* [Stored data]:

=== Section Start ===

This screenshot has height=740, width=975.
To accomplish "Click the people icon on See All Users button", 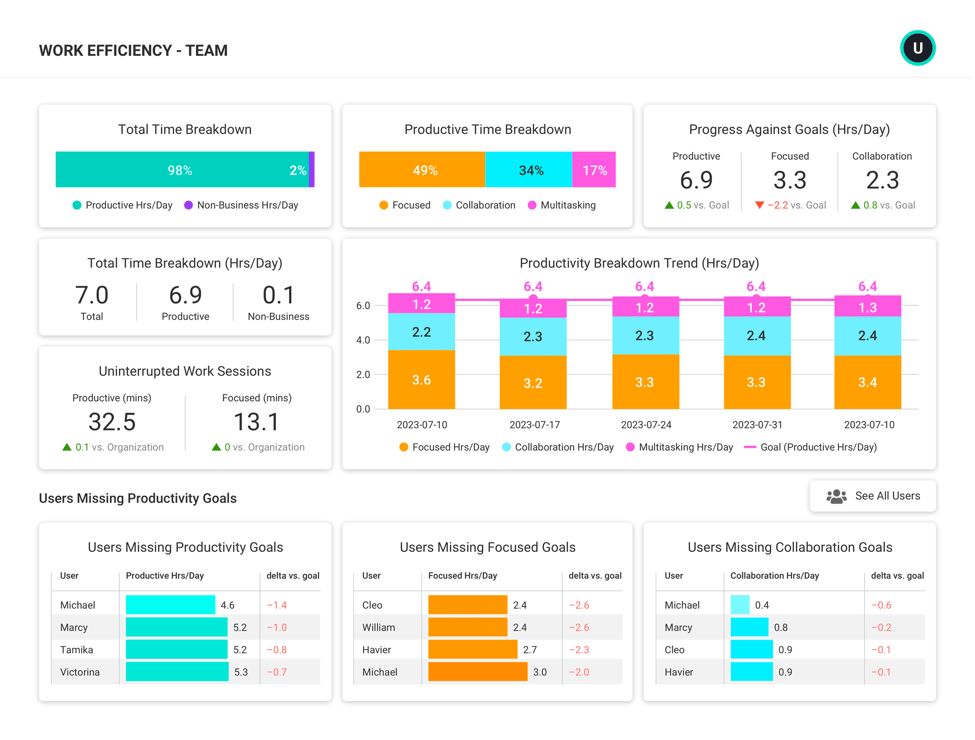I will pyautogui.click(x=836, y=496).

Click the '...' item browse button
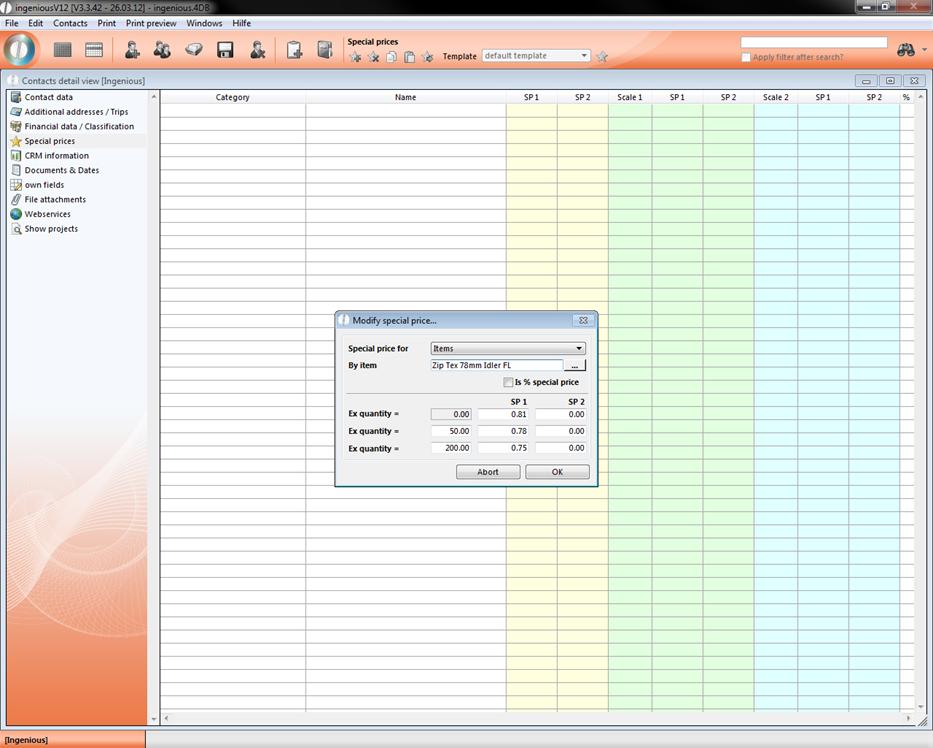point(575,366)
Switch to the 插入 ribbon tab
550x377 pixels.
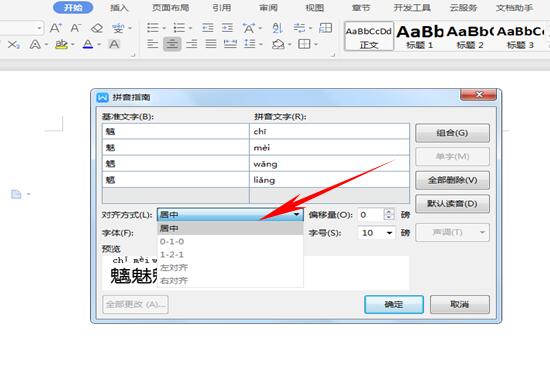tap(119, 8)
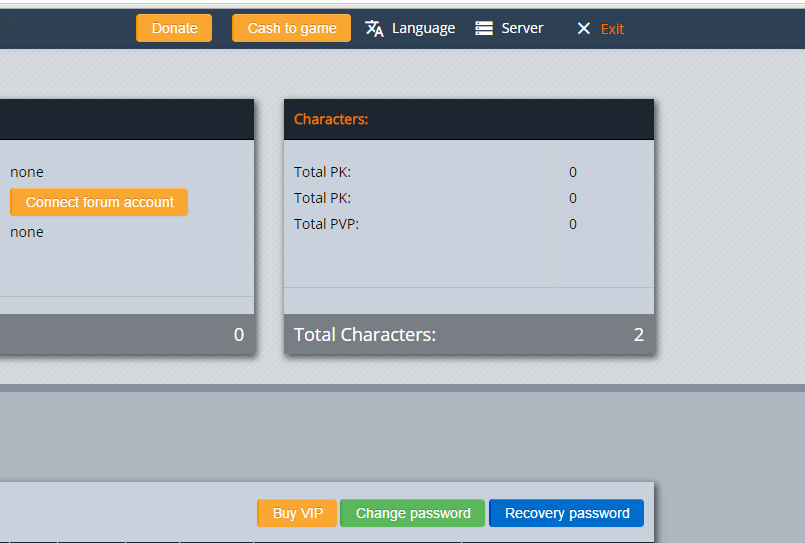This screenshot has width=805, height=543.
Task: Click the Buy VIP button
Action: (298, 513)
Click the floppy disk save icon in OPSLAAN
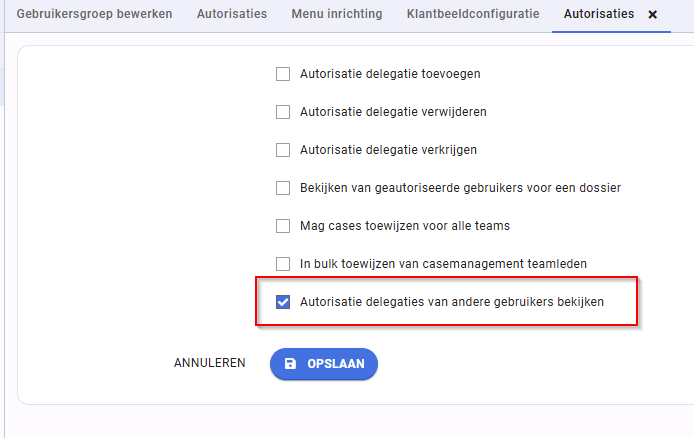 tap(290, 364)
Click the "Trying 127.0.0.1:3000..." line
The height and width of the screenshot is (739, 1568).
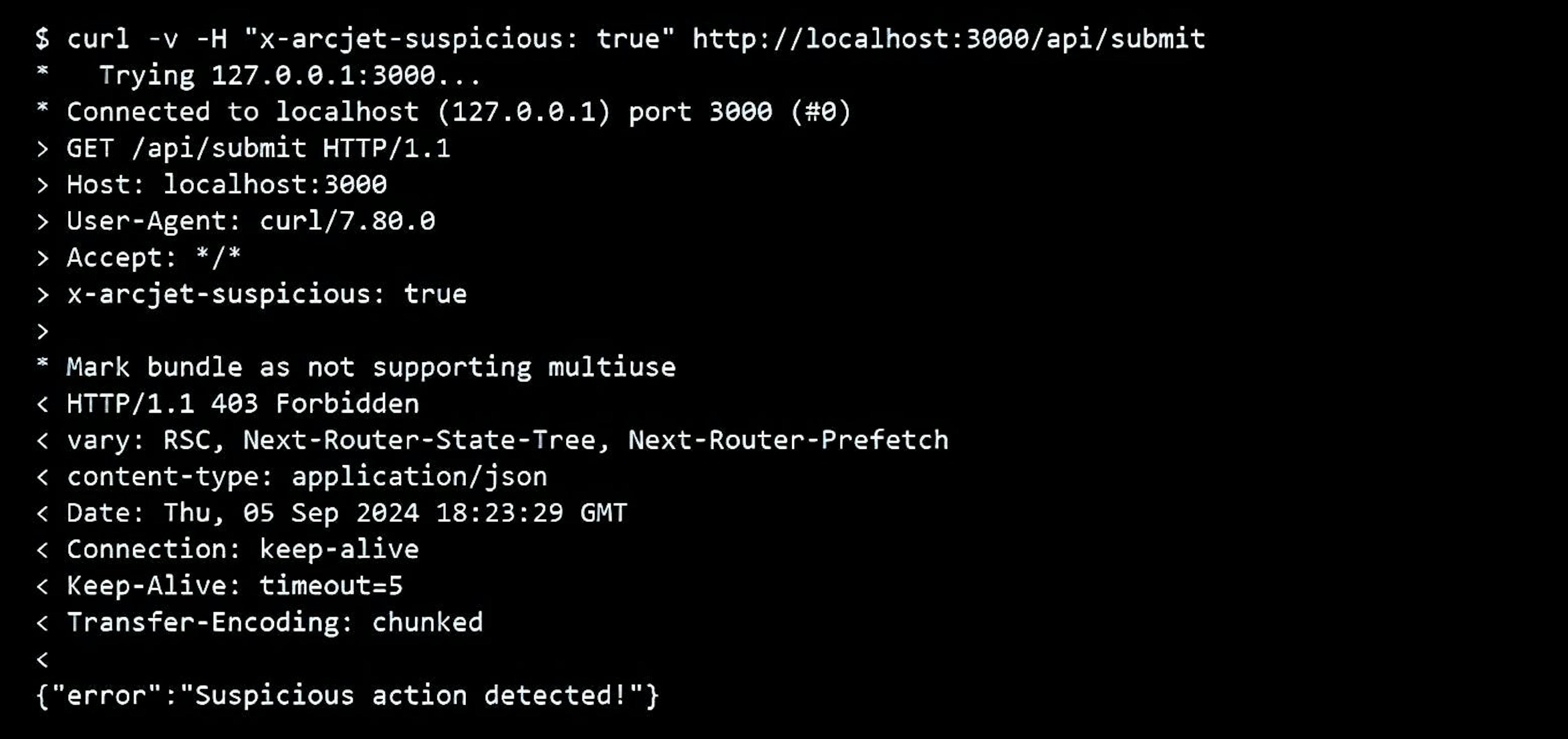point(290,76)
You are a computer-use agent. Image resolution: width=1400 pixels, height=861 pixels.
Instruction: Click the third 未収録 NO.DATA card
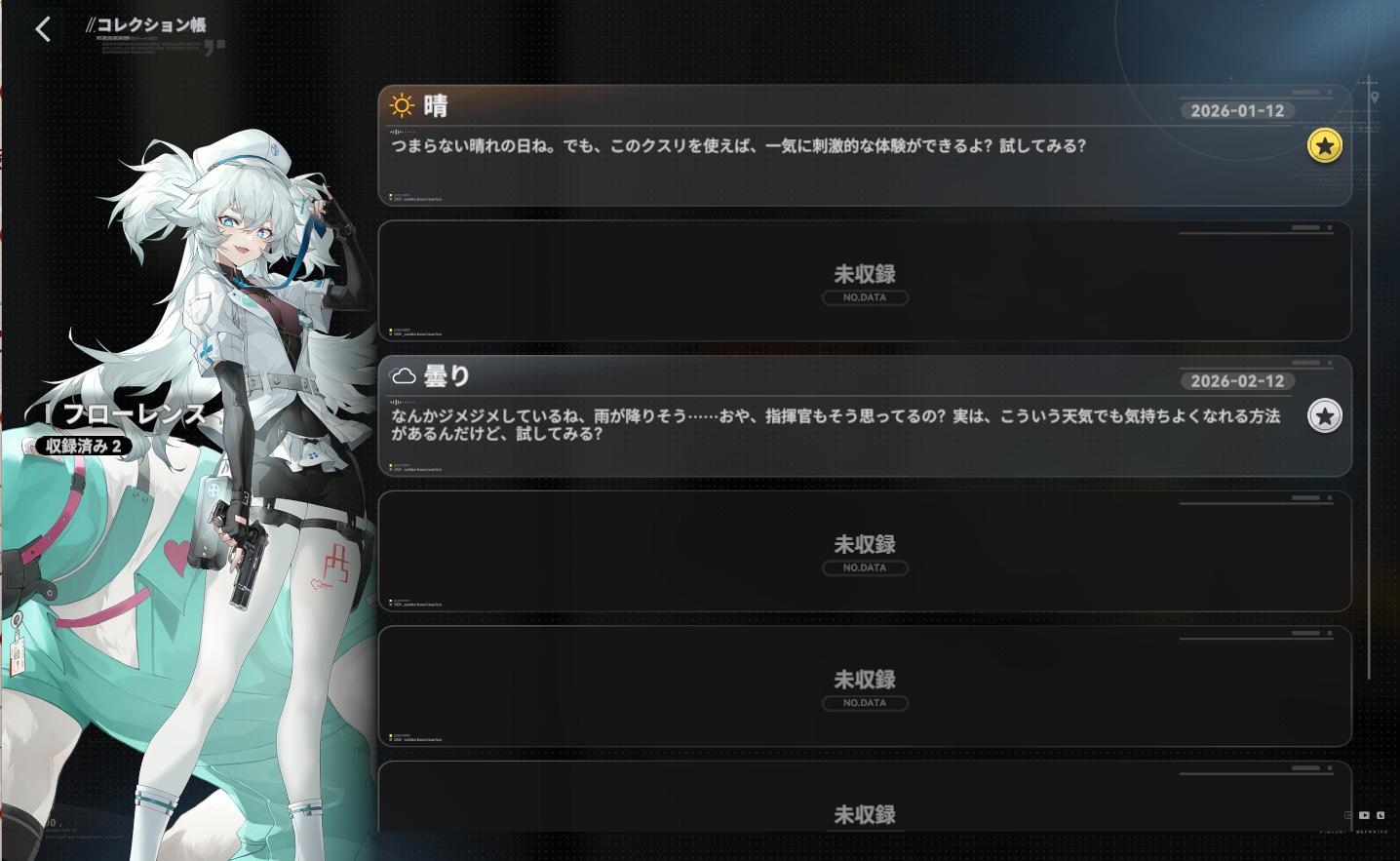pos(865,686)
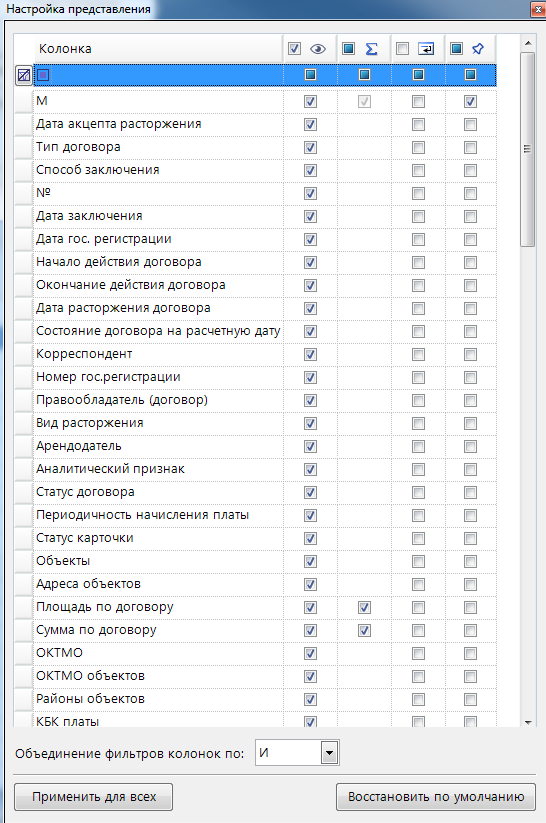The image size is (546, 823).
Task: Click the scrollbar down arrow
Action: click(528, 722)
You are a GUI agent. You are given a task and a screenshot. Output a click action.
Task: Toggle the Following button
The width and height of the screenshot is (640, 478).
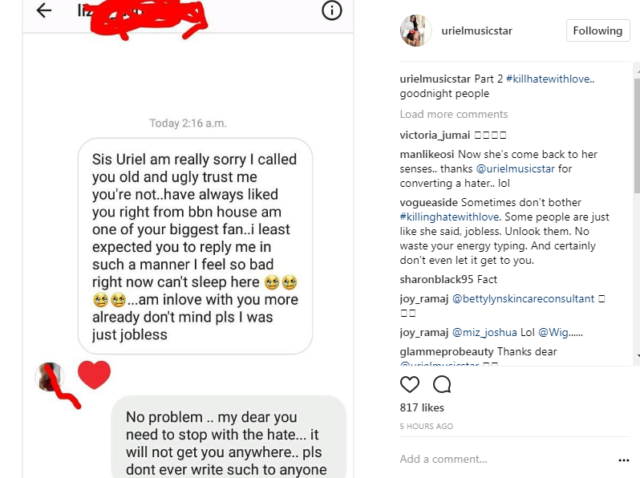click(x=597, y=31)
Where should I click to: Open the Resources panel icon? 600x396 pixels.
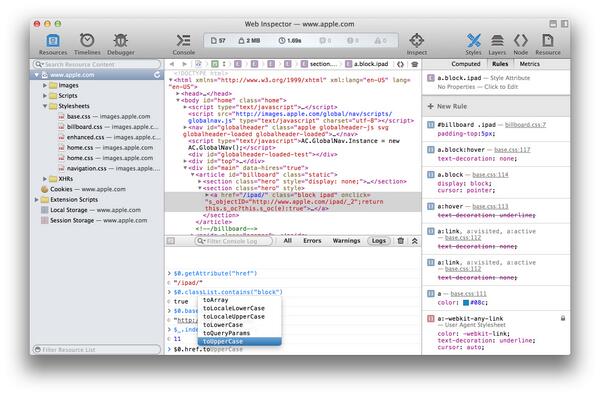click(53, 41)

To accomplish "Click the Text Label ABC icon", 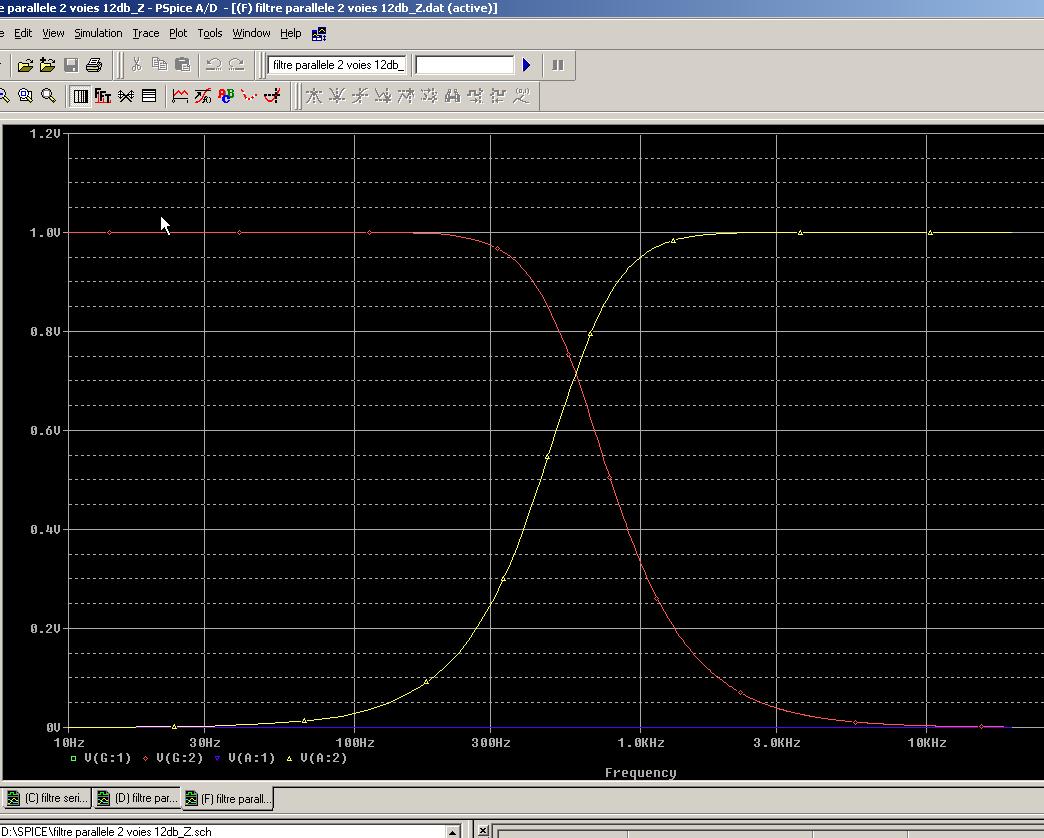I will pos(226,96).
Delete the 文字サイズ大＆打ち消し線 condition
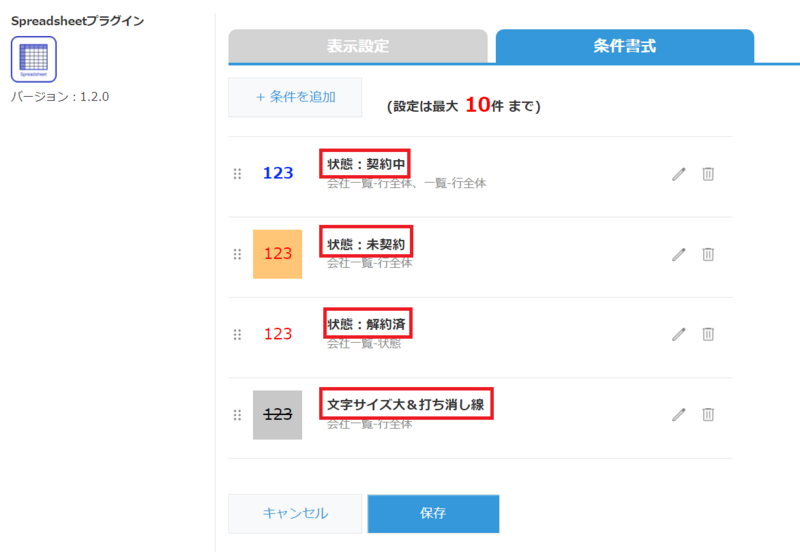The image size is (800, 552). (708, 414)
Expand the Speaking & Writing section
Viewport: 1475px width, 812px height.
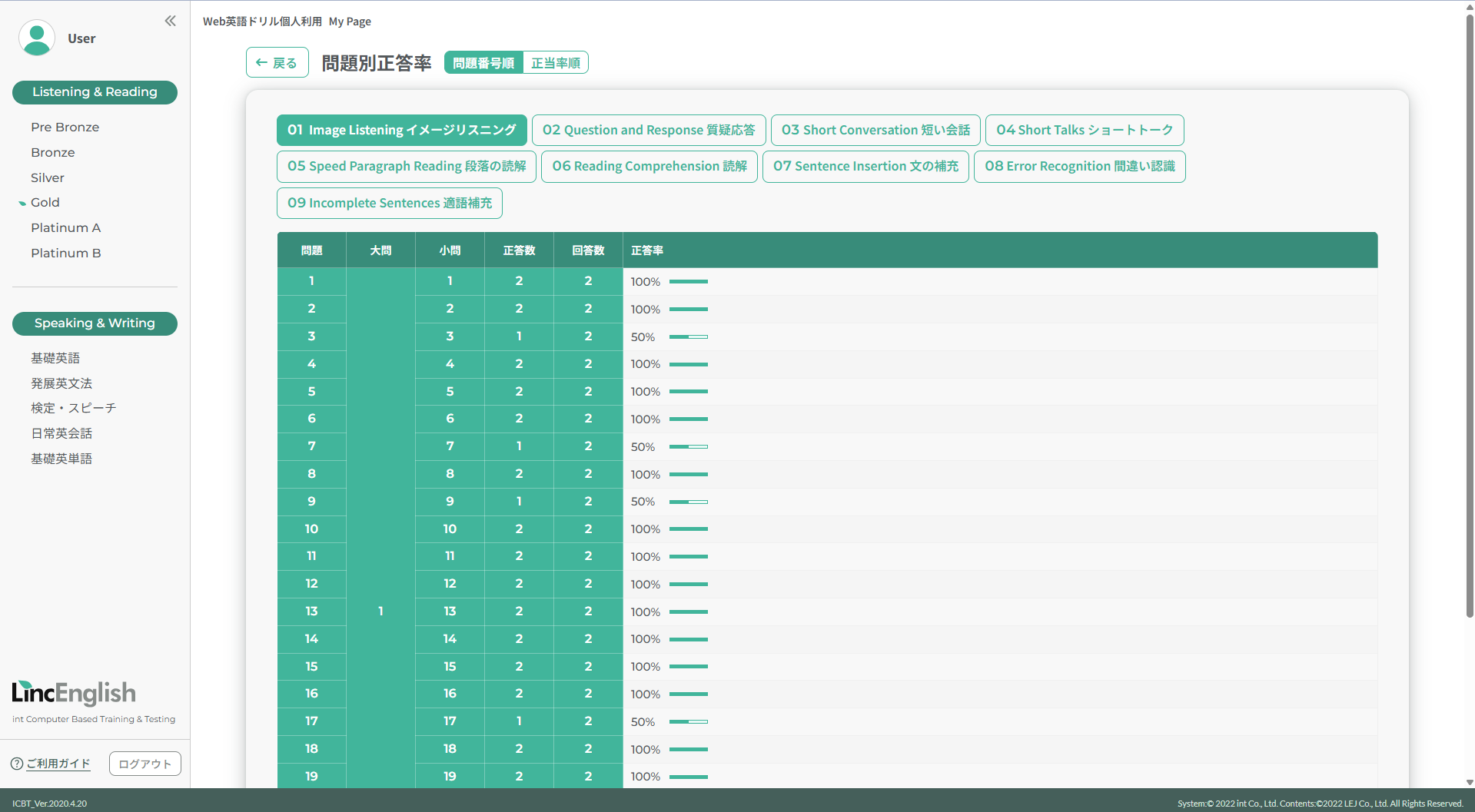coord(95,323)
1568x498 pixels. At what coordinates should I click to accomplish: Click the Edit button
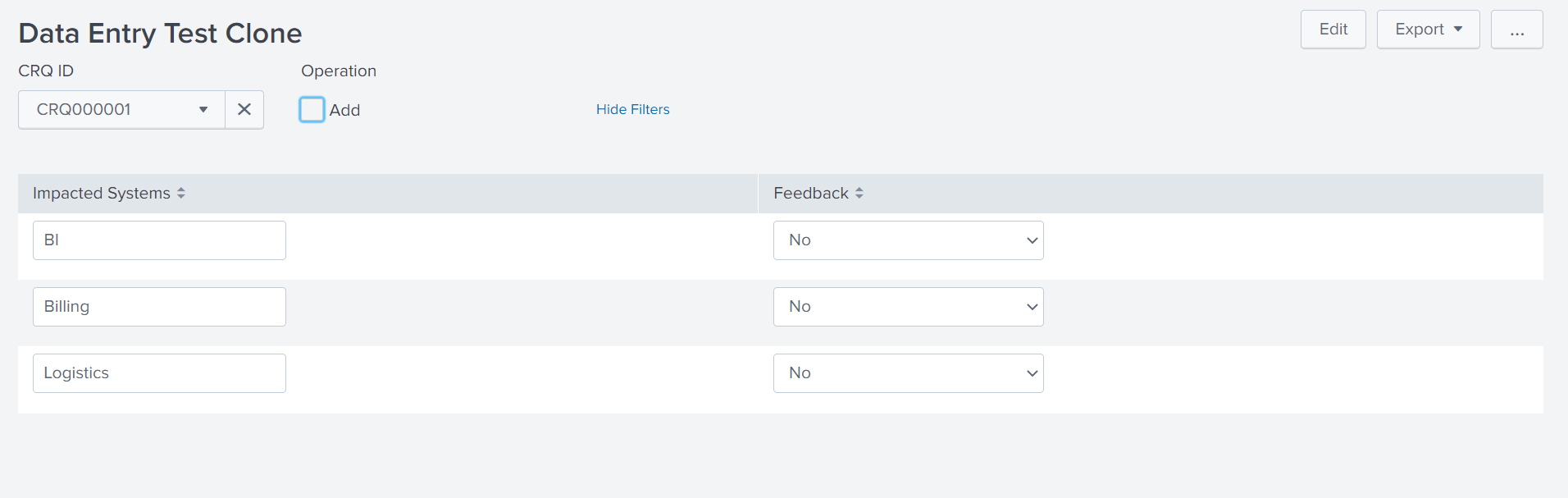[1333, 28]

=== Section End ===

* [TASK BRIEF]: Set apart and copy each line of the records that holds the word "agent".

* [ANSWER BELOW]:
You are a computer-use agent. Image resolution: width=1400 pixels, height=861 pixels.
You are a GUI agent. You are given a task and a screenshot. Output a click action.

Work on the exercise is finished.